En Poder Absoluto, un prestigioso político aspira a la presidencia de su país. Todo está a su favor. Todo salvo algún trapo sucio por lavar. Para ello contará con la ayuda de un joven y ambicioso miembro del partido. Un trepidante thriller político que se sumerge en el mundo de la corrupción, desenmascarando la realidad de la vida pública.

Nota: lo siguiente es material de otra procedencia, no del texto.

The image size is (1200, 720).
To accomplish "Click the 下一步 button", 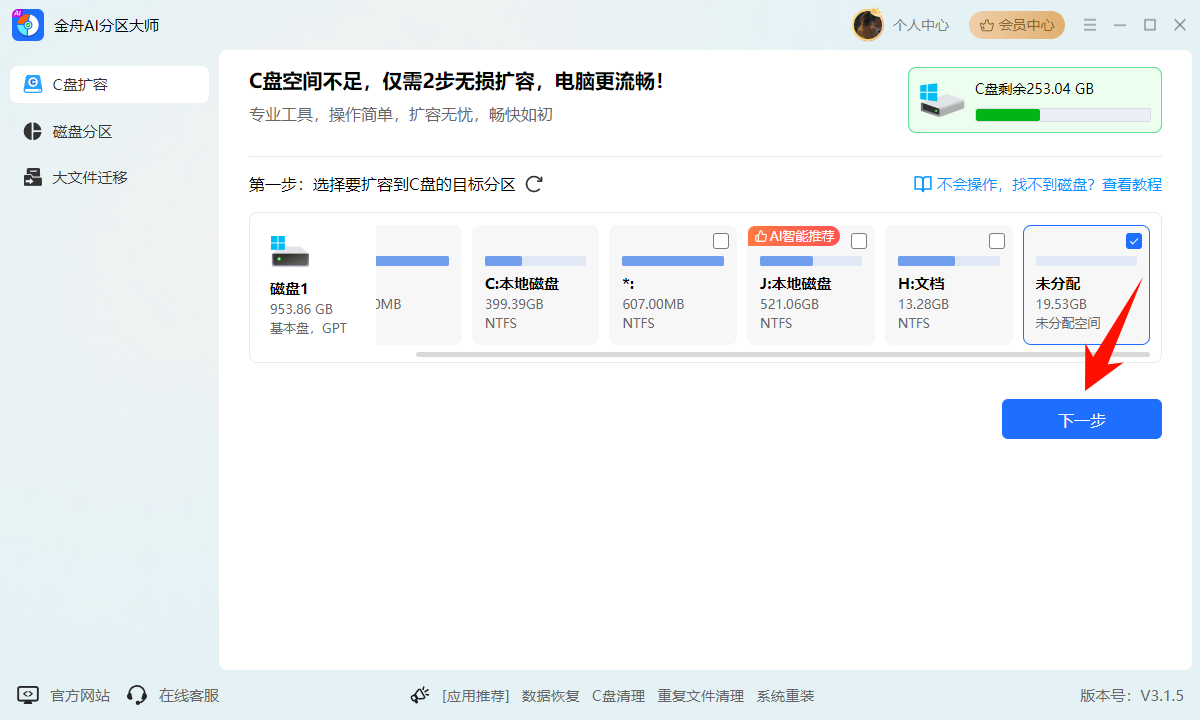I will coord(1081,419).
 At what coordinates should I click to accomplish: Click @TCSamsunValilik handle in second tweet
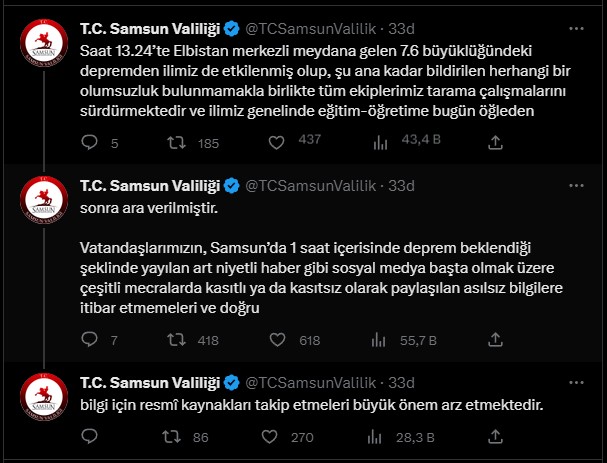[311, 186]
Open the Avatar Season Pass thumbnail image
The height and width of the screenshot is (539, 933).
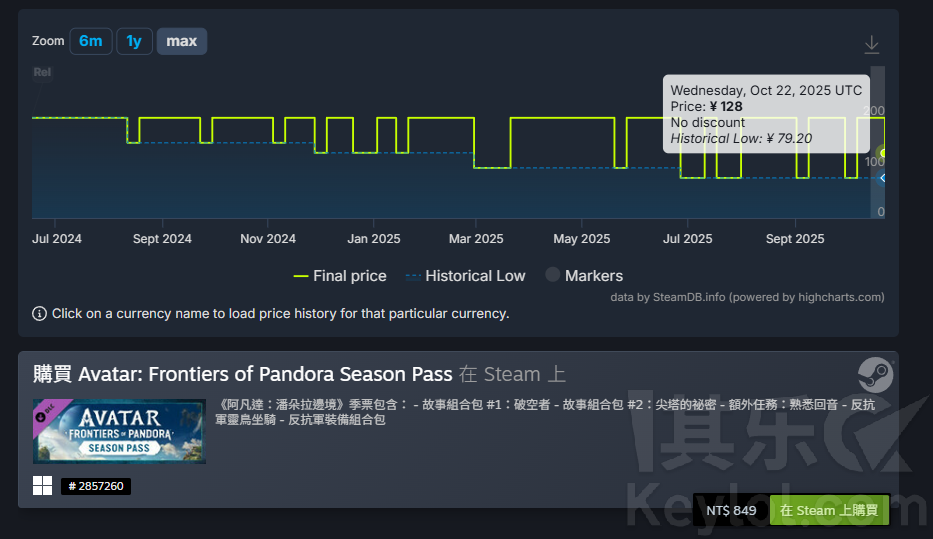pos(119,431)
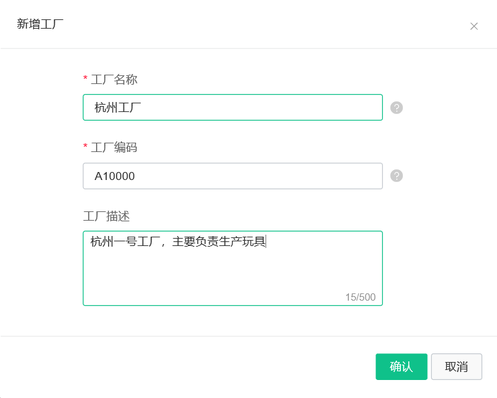497x398 pixels.
Task: Cancel via the 取消 button
Action: pyautogui.click(x=456, y=367)
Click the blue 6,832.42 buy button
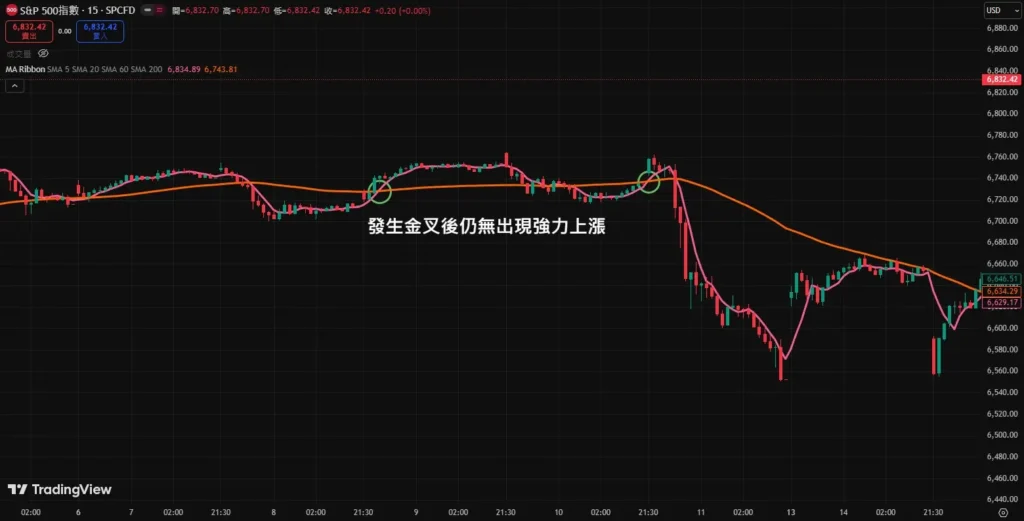 coord(100,32)
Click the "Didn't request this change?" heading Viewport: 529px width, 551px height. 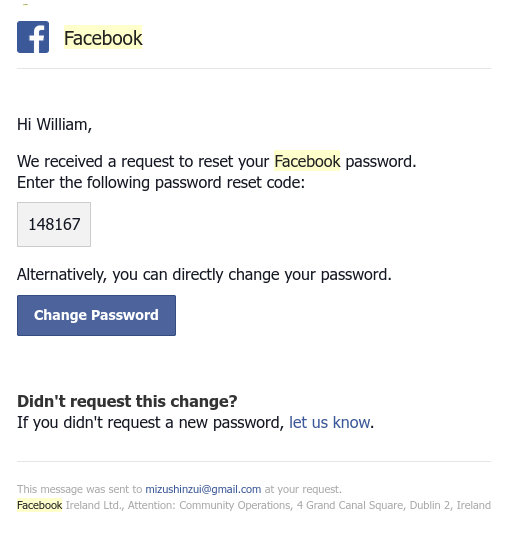pos(127,401)
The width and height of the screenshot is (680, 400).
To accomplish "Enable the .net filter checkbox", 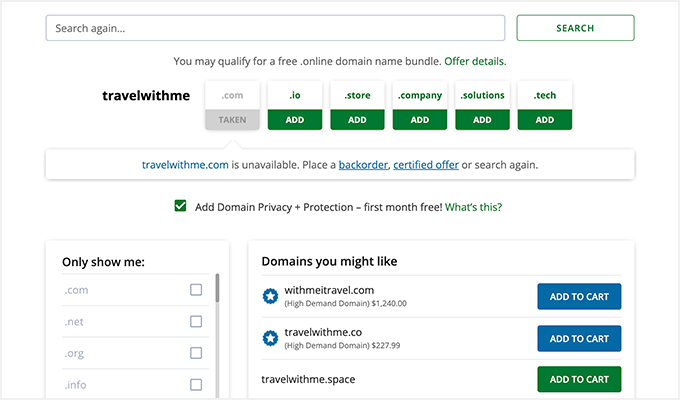I will [x=196, y=322].
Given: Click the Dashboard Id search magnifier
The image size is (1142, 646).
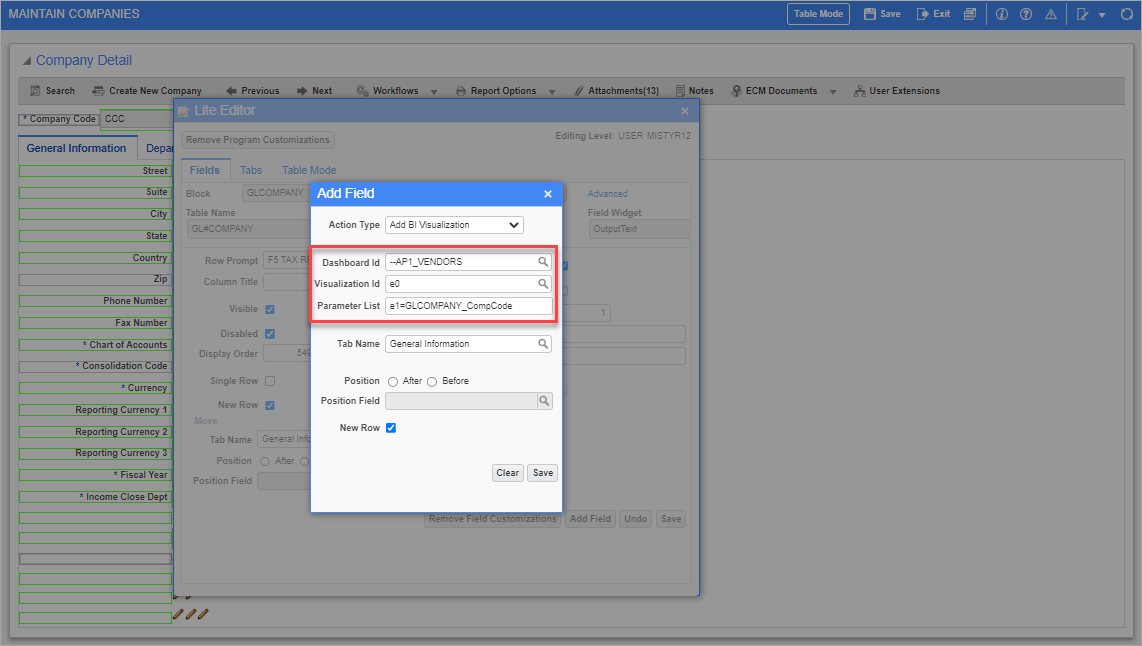Looking at the screenshot, I should coord(543,262).

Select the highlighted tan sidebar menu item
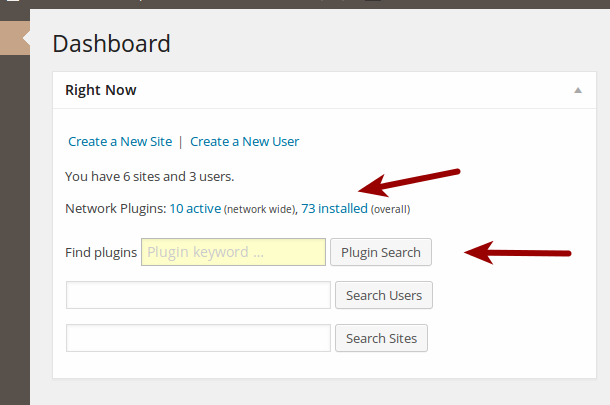(15, 38)
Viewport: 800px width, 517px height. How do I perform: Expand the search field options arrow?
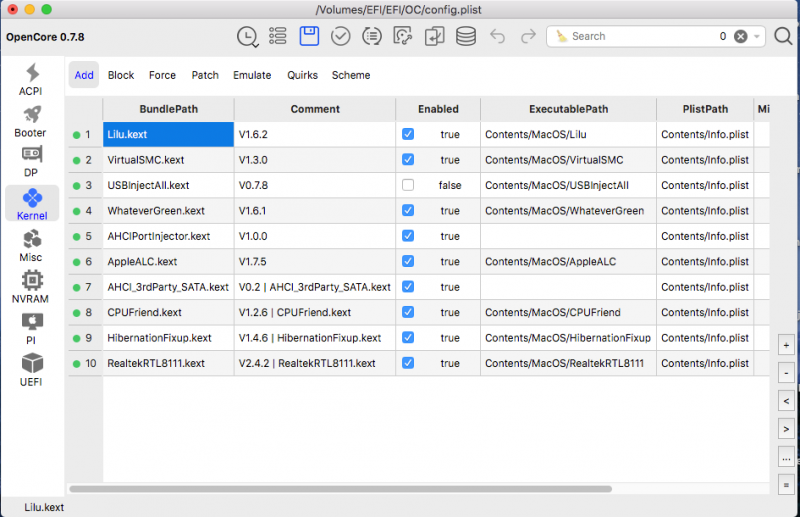pyautogui.click(x=758, y=36)
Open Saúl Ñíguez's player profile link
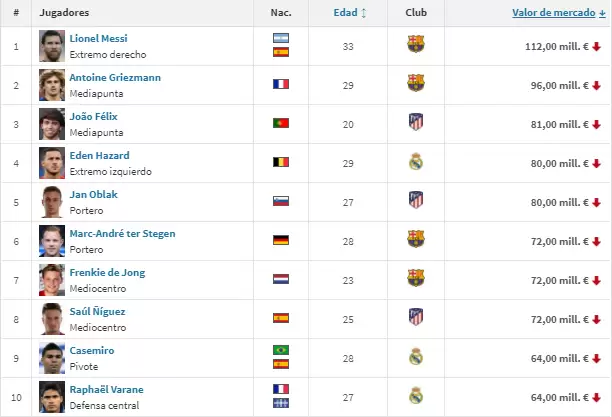 coord(98,311)
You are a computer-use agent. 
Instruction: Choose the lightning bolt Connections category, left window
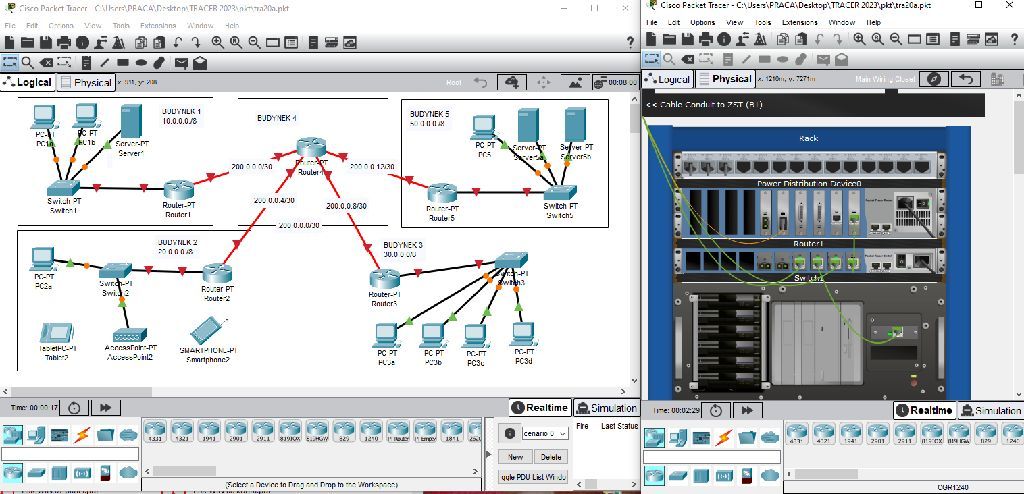82,435
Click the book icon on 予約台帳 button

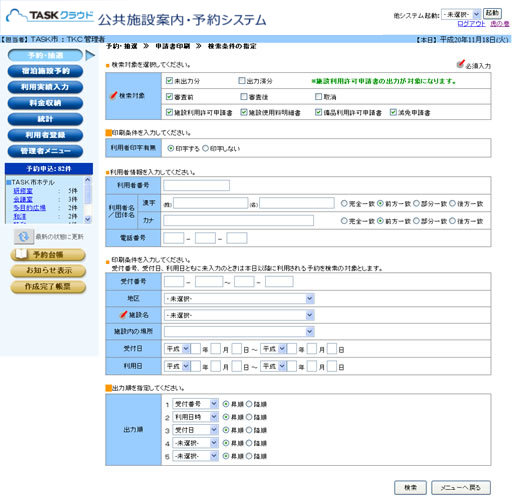click(x=21, y=254)
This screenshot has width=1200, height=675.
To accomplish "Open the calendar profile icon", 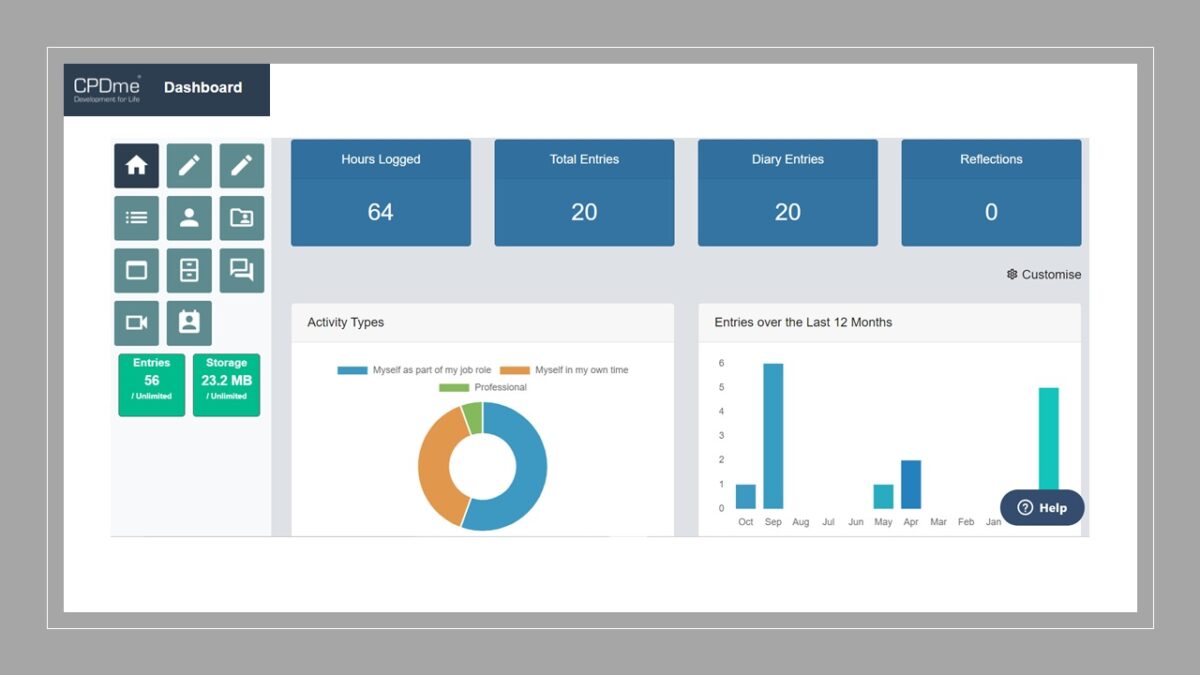I will click(x=189, y=322).
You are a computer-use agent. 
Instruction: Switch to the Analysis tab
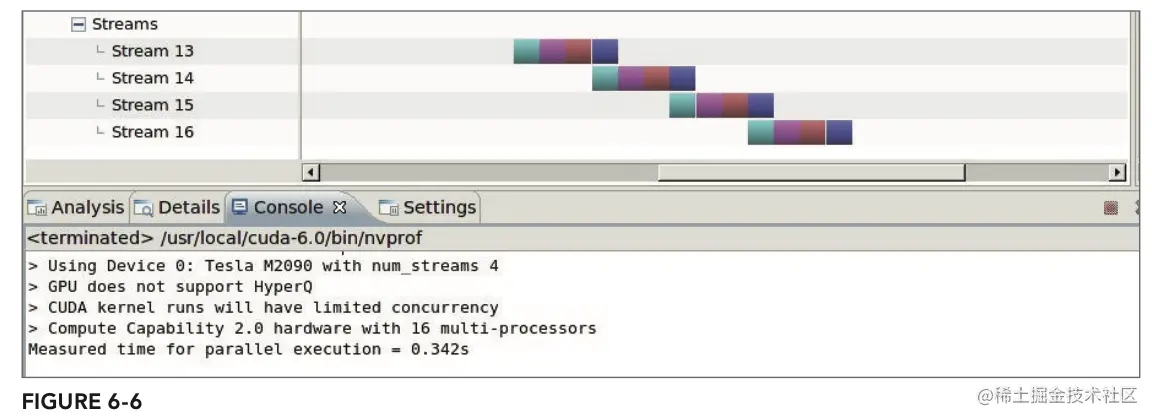click(87, 208)
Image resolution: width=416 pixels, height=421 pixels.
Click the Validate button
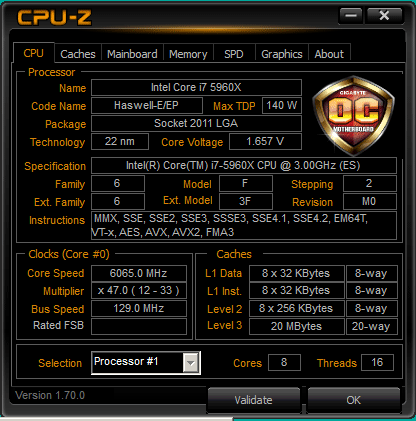point(253,400)

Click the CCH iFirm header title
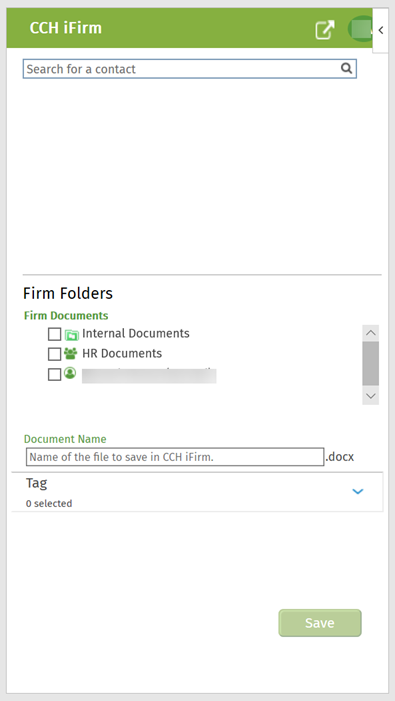click(x=66, y=28)

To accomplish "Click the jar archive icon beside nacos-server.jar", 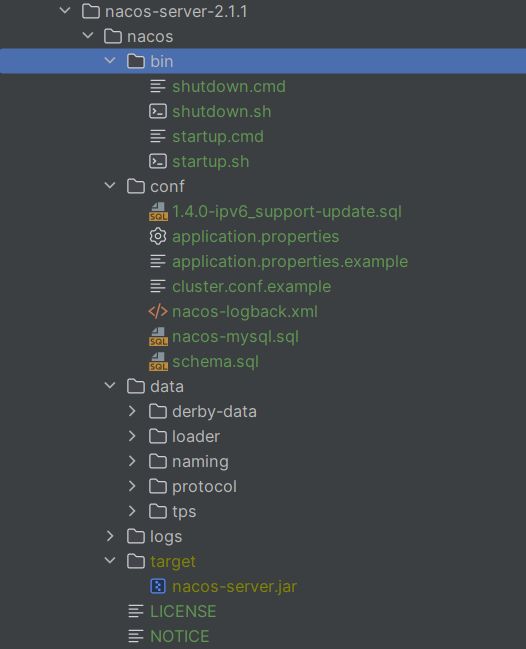I will (x=158, y=586).
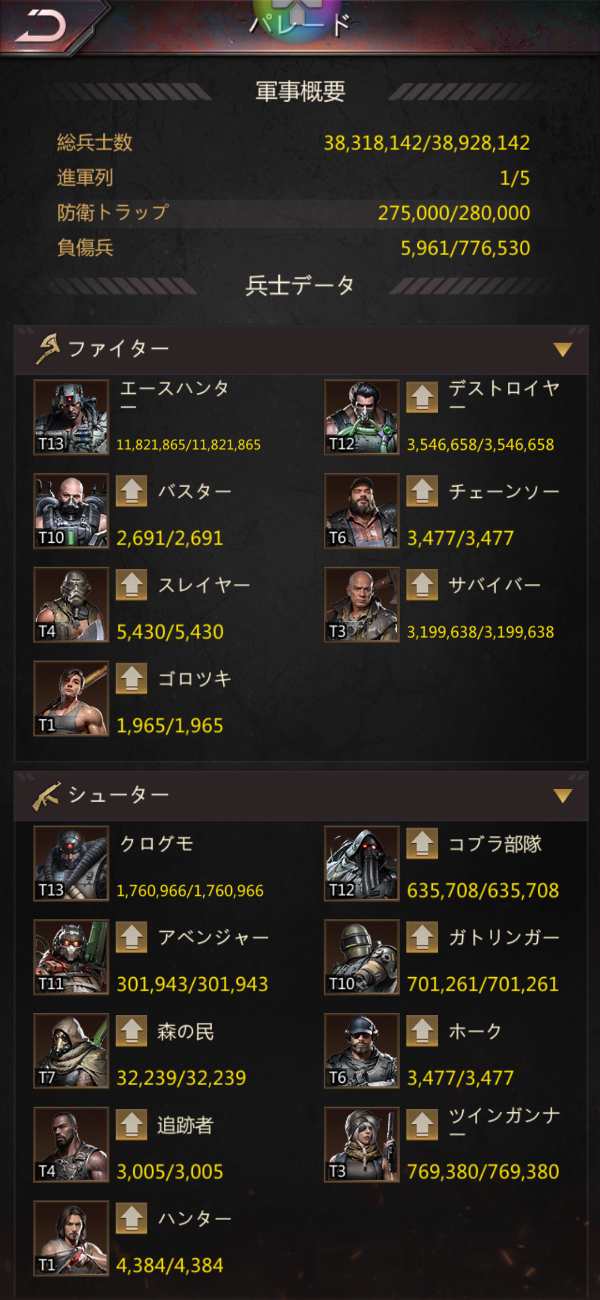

Notas del autor y director

Entre el relativo positivismo de Rousseau y la tétrica visión de Plauto y Hobbes, afirmando que “el hombre es un lobo para el hombre”, debería hallarse el equilibrio para definirnos como seres sociales. Lo cierto es que el hombre, en el ejercicio del poder, se deja tentar –con demasiada frecuencia– por dos pecados capitales: la soberbia y la avaricia. Si el primero es perverso, el segundo –movido hoy por la voracidad de los mercados– es un cáncer que está carcomiendo, cada día más, nuestros cimientos morales. Hablamos de las antiguas barbaries, y casi parece que olvidemos que la barbarie es el pan nuestro de cada día: la Alemania Nazi, Srebrenica, Abu Ghraib, el cuerno de África, el racismo creciente en Grecia… Vivimos en un país que prefiere salvar a los bancos antes que a sus ciudadanos; en un país cuyo ministro de Defensa estaba al frente de una empresa que vendía bombas de racimo; en un mundo empeñado en rescatar al gran capital, olvidando la miseria del tercer mundo y la de nuestras calles.

El teatro –la cultura, en general– debe recordarnos lo que está ocurriendo, aunque intenten amordazarnos. He tenido la inmensa fortuna de contar con dos actores irrepetibles y entregados hasta la extenuación, para poder cantar las cuarenta a quienes dicen servirnos.